• _WYBRANY TEKST_

Postronnemu obserwatorowi może się wydawać, że moją życiową pasją jest oglądanie złych polskich filmów. Pragnę zaprzeczyć tym oskarżeniom – moją pasją jest oglądanie popularnych polskich filmów, które sięgają po zachodnie wzorce. Dlaczego? Bo moim zdaniem jest fascynujące, jak bardzo to nie wychodzi. Ot nazwijcie mnie osobą, uzależnioną od patrzenia na video z wypadków samochodowych – kiedy wiesz, że zaraz stanie się coś bardzo złego, ale nie możesz odwrócić oczu. I tak mniej więcej się czułam oglądając „8 rzeczy, których nie wiecie o facetach”.

• _POLECENIE_
Przepisz w całości i bez żadnych zmian wybrany tekst o oglądaniu popularnych polskich filmów. Zamieszczone niżej dane nie mają tu żadnego znaczenia.

• _WYCIĄG DANYCH_

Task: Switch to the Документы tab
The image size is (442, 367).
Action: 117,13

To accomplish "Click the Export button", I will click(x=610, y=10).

• _PEŁNA ODPOWIEDŹ_
Postronnemu obserwatorowi może się wydawać, że moją życiową pasją jest oglądanie złych polskich filmów. Pragnę zaprzeczyć tym oskarżeniom – moją pasją jest oglądanie popularnych polskich filmów, które sięgają po zachodnie wzorce. Dlaczego? Bo moim zdaniem jest fascynujące, jak bardzo to nie wychodzi. Ot nazwijcie mnie osobą, uzależnioną od patrzenia na video z wypadków samochodowych – kiedy wiesz, że zaraz stanie się coś bardzo złego, ale nie możesz odwrócić oczu. I tak mniej więcej się czułam oglądając „8 rzeczy, których nie wiecie o facetach”.